> _Source material_
● ● ●

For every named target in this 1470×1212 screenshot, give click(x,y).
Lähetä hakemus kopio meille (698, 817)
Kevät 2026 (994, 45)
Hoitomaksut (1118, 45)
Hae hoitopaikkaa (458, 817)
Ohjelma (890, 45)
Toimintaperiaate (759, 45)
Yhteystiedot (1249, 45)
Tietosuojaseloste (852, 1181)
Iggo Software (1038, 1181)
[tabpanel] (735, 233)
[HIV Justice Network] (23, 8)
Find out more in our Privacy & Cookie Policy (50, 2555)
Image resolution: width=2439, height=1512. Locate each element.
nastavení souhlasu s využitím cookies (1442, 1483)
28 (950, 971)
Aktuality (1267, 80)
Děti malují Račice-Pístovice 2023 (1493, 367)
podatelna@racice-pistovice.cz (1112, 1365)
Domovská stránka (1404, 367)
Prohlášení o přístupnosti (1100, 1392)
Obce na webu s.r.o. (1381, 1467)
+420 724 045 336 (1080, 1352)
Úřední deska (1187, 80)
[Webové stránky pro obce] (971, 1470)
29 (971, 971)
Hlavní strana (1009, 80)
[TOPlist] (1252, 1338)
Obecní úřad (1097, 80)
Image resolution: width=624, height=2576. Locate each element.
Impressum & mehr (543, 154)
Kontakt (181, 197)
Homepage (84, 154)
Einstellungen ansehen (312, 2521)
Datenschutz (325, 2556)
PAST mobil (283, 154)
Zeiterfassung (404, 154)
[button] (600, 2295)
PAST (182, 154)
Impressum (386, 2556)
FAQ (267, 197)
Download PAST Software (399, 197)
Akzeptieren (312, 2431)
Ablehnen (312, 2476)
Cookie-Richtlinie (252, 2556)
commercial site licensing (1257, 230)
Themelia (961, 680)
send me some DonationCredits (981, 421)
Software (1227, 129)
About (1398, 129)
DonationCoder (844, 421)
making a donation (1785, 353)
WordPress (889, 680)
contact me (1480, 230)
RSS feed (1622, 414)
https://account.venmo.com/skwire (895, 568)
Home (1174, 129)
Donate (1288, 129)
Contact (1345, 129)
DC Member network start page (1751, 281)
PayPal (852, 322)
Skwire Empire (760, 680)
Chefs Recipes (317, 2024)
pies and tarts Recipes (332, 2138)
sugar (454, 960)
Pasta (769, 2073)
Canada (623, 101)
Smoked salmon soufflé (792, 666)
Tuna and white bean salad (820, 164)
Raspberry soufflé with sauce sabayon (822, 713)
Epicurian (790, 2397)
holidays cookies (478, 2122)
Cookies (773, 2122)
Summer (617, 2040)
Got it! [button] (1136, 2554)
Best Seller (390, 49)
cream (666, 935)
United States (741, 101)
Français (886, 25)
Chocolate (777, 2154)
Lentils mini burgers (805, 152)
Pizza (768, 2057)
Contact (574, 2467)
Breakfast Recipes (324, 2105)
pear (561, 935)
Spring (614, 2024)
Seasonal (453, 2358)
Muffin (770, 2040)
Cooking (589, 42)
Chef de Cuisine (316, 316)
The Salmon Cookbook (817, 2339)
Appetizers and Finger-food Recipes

● ● ●

> _The task_
The reply should hold only the lines from the beginning of the listing above through the line with "Contact (1345, 129)", each one written exactly as it appears.

> _Finished task_
For every named target in this 1470×1212 screenshot, give click(x,y).
Lähetä hakemus kopio meille (698, 817)
Kevät 2026 (994, 45)
Hoitomaksut (1118, 45)
Hae hoitopaikkaa (458, 817)
Ohjelma (890, 45)
Toimintaperiaate (759, 45)
Yhteystiedot (1249, 45)
Tietosuojaseloste (852, 1181)
Iggo Software (1038, 1181)
[tabpanel] (735, 233)
[HIV Justice Network] (23, 8)
Find out more in our Privacy & Cookie Policy (50, 2555)
Image resolution: width=2439, height=1512. Locate each element.
nastavení souhlasu s využitím cookies (1442, 1483)
28 (950, 971)
Aktuality (1267, 80)
Děti malují Račice-Pístovice 2023 (1493, 367)
podatelna@racice-pistovice.cz (1112, 1365)
Domovská stránka (1404, 367)
Prohlášení o přístupnosti (1100, 1392)
Obce na webu s.r.o. (1381, 1467)
+420 724 045 336 (1080, 1352)
Úřední deska (1187, 80)
[Webové stránky pro obce] (971, 1470)
29 (971, 971)
Hlavní strana (1009, 80)
[TOPlist] (1252, 1338)
Obecní úřad (1097, 80)
Image resolution: width=624, height=2576. Locate each element.
Impressum & mehr (543, 154)
Kontakt (181, 197)
Homepage (84, 154)
Einstellungen ansehen (312, 2521)
Datenschutz (325, 2556)
PAST mobil (283, 154)
Zeiterfassung (404, 154)
[button] (600, 2295)
PAST (182, 154)
Impressum (386, 2556)
FAQ (267, 197)
Download PAST Software (399, 197)
Akzeptieren (312, 2431)
Ablehnen (312, 2476)
Cookie-Richtlinie (252, 2556)
commercial site licensing (1257, 230)
Themelia (961, 680)
send me some DonationCredits (981, 421)
Software (1227, 129)
About (1398, 129)
DonationCoder (844, 421)
making a donation (1785, 353)
WordPress (889, 680)
contact me (1480, 230)
RSS feed (1622, 414)
https://account.venmo.com/skwire (895, 568)
Home (1174, 129)
Donate (1288, 129)
Contact (1345, 129)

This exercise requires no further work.